Thoughts on UP

UP. I saw it.
I hated it.
Just kidding, I loved it! Some thoughts on the film: SPOILERS FOLLOW.
- The balance between drama and comedy was excellent. The first act of the film quickly established Carl’s story and all of the visual metaphors used throughout the rest of the movie. Whenever the audience needed a laugh, it got one. The grounded, real-world setup about a loved one’s death balanced the whimsy of the flying house — these two ideas established polar points that gave the story a lot of room to roam between.
Another thing that struck me is that we as the audience were the only ones privy to Carl’s backstory. No other characters in the movie ever understood the importance of the house, the mailbox, the quest. We were the only ones who really knew how much those things meant. That’s a powerful device in any kind of storytelling — making the audience into the only confidants to a person’s secrets.
- The visual metaphors were great. Carl and Elie’s chairs — so different individually, yet pairing together so well. Plus when Carl is sitting alone in his chair you sense Elie’s absence. The movie kept revisiting that metaphor and others, telling a story about the progression of the characters: Together, then just one, then the chairs left by themselves, empty and not needed anymore. Remnants in the past. Pixar is very good at visual storytelling.
The character design was really great too. The silhouettes — Carl being angular, blocky. Russell: Spherical, soft. The juxtaposition of the designs and the way they moved conveyed a lot about their character and emotion. Pixar is incredible at finding ways of moving the animation art form forward.
- What struck me too is how clear the difference is between storytelling and commodity entertainment. True storytelling is constantly searching to tell us something new about the human experience. It makes us think, learn, grow.

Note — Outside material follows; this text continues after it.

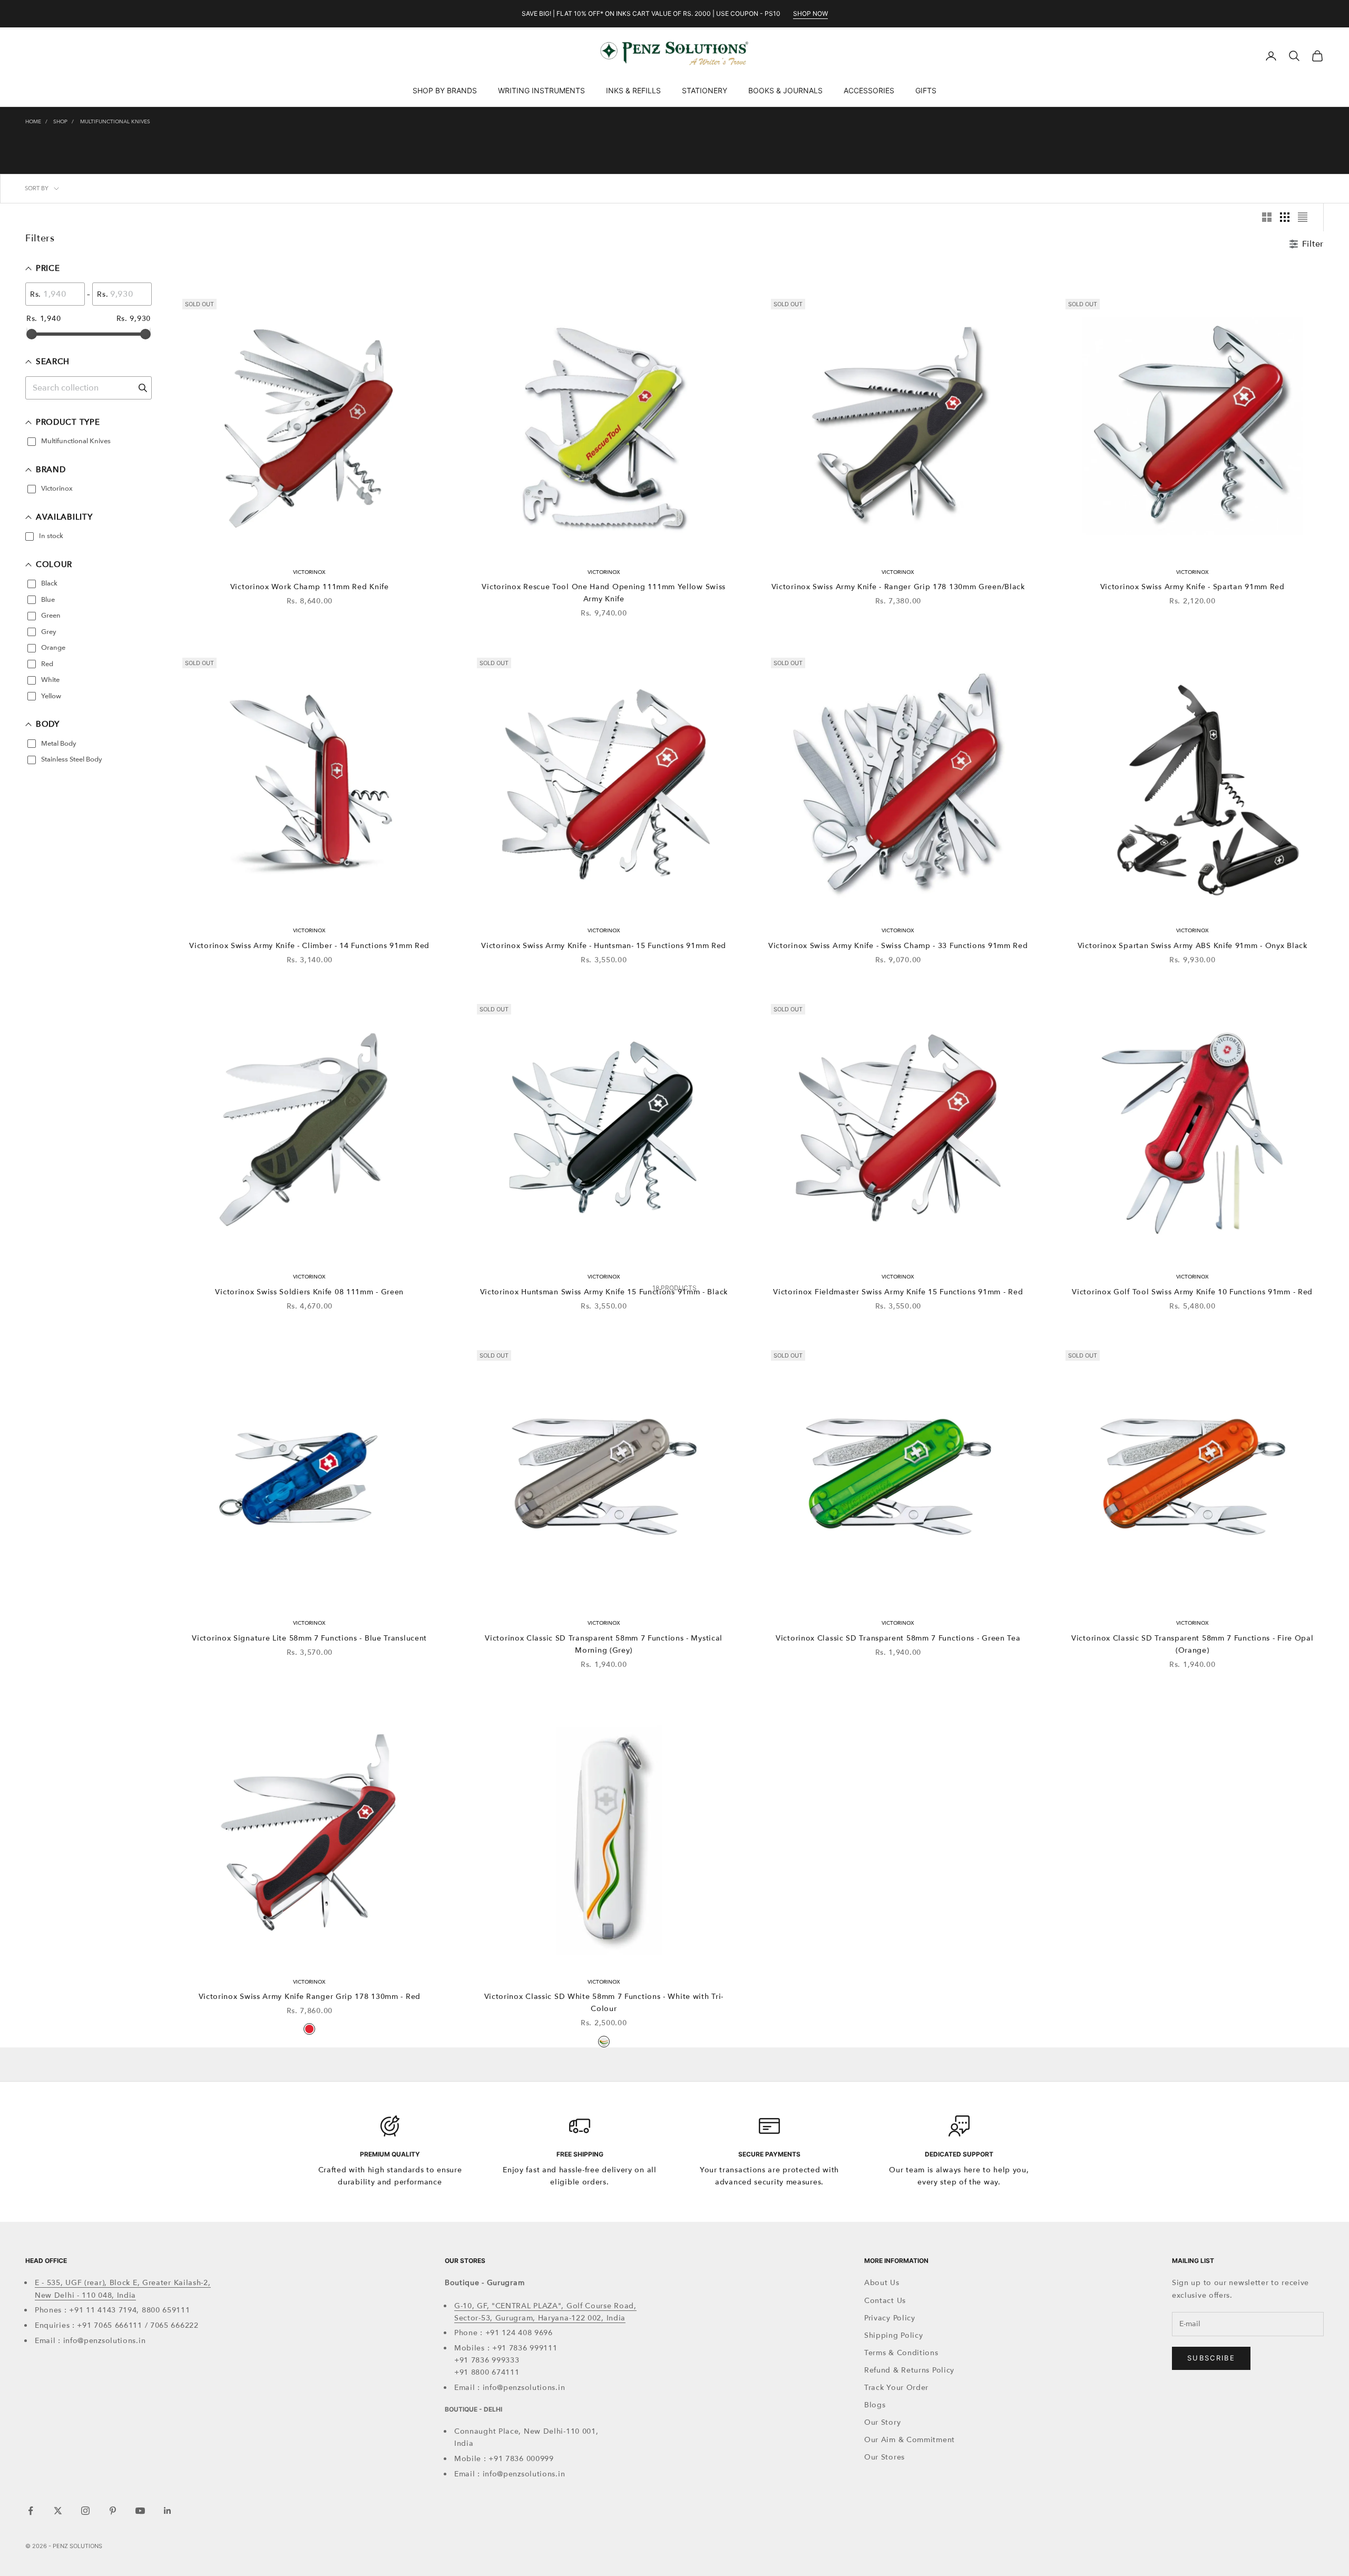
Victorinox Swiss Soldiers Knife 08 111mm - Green (309, 1292)
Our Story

Commodity entertainment’s goal is to temporarily keep the viewer’s brain busy with explosions, regurgitated pop culture references, etc.. There’s nothing wrong with that, and both things have value and the right to make money. Both have a place in our society.
But true storytelling will always be rarer because it’s much harder to do. It exponentially requires much more practice, thought and refinement because of its nature — it does something new. And that’s really tricky.
But when you see great storytelling happen as it does in UP — man does it make the dreck that’s out there look even dreckier by comparison.






2 Comments
I cried. And not like the forced kind of crying. Like the “I can’t hold it in no matter how hard I clench my teeth” kind of tears.
I just sort of gripped the armrests and looked stoic.